Abigail emergió de la ducha de agua, sin conciencia de estar desnuda, secándose el cabello. Su hinchado vientre de embarazada se meneaba ligeramente de lado a lado. Sonó una campanilla, aguda y melodiosa, y Campbell fue succionado hacia la plataforma de aterrizaje que, ahora lo podía ver, se extendía a sólo escasos centímetros de un saliente bajo. Inmediatamente, dos hombres tiraron de Campbell hacia fuera de la plataforma y le limpiaron los ojos y la nariz. Campbell se irguió, cubierto con el reluciente lodo, y se dirigió pesadamente hacia la ducha de sonar.
—Quítense los guantes, muchachos, y ayuden al señor Arlen, aquí. Joncey, vas a tener que apartar la mirada de tu adorable novia.

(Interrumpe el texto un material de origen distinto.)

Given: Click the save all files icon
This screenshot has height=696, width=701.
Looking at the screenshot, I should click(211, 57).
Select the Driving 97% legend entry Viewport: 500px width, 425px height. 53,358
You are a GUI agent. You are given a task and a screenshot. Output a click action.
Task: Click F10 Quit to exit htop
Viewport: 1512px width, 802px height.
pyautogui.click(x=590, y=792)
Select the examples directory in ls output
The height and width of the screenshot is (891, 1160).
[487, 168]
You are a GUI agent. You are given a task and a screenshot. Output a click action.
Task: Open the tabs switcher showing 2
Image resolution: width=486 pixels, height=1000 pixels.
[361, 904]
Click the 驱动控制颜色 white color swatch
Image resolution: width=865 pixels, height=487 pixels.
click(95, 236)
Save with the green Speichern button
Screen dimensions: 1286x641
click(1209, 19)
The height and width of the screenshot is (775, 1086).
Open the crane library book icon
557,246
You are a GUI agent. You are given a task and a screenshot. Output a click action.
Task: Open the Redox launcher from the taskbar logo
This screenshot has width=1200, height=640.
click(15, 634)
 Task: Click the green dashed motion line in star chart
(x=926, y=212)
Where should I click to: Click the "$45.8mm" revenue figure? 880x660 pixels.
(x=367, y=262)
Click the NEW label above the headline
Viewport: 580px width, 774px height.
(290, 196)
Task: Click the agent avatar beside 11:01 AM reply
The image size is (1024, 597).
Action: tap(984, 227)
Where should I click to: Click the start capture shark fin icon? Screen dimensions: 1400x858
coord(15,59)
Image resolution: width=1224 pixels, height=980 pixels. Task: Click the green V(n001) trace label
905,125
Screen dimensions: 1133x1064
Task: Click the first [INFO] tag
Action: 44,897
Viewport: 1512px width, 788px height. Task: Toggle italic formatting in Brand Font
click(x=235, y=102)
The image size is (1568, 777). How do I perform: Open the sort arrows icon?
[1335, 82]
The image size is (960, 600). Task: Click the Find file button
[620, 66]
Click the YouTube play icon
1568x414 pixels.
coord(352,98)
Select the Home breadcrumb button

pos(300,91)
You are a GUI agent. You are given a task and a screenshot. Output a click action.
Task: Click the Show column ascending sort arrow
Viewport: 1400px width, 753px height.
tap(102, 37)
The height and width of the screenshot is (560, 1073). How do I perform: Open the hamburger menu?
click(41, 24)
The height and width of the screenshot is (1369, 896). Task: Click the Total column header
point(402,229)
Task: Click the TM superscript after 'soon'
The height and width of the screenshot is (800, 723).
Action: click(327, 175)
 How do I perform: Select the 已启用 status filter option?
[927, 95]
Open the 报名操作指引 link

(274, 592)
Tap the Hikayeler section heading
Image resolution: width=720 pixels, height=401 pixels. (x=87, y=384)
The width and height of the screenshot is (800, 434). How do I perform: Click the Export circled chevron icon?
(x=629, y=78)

Uno de los dos hombres se sonrojó levemente. Hubbley pareció creer que esto era gracioso y lanzó una risotada, pero pude sentir las formas del enojo de Joncey en mi mente. No dijo nada. Abigail continuó secándose el pelo impúdicamente, sin ninguna expresión en la cara. Joncey y el otro hombre me alzaron tomándome por debajo de los brazos. Entre los dos me sacaron fuera de la ducha de sonar y me colocaron en el centro de la habitación. Joncey me tendió un par de monos limpios.
—¿Qué tamaño de botas usa, usted? —Era más joven que Abigail, y tenía el cabello negro y los ojos azules; era apuesto, aunque en un estilo tosco que nada tenía que ver con la ingeniería genética.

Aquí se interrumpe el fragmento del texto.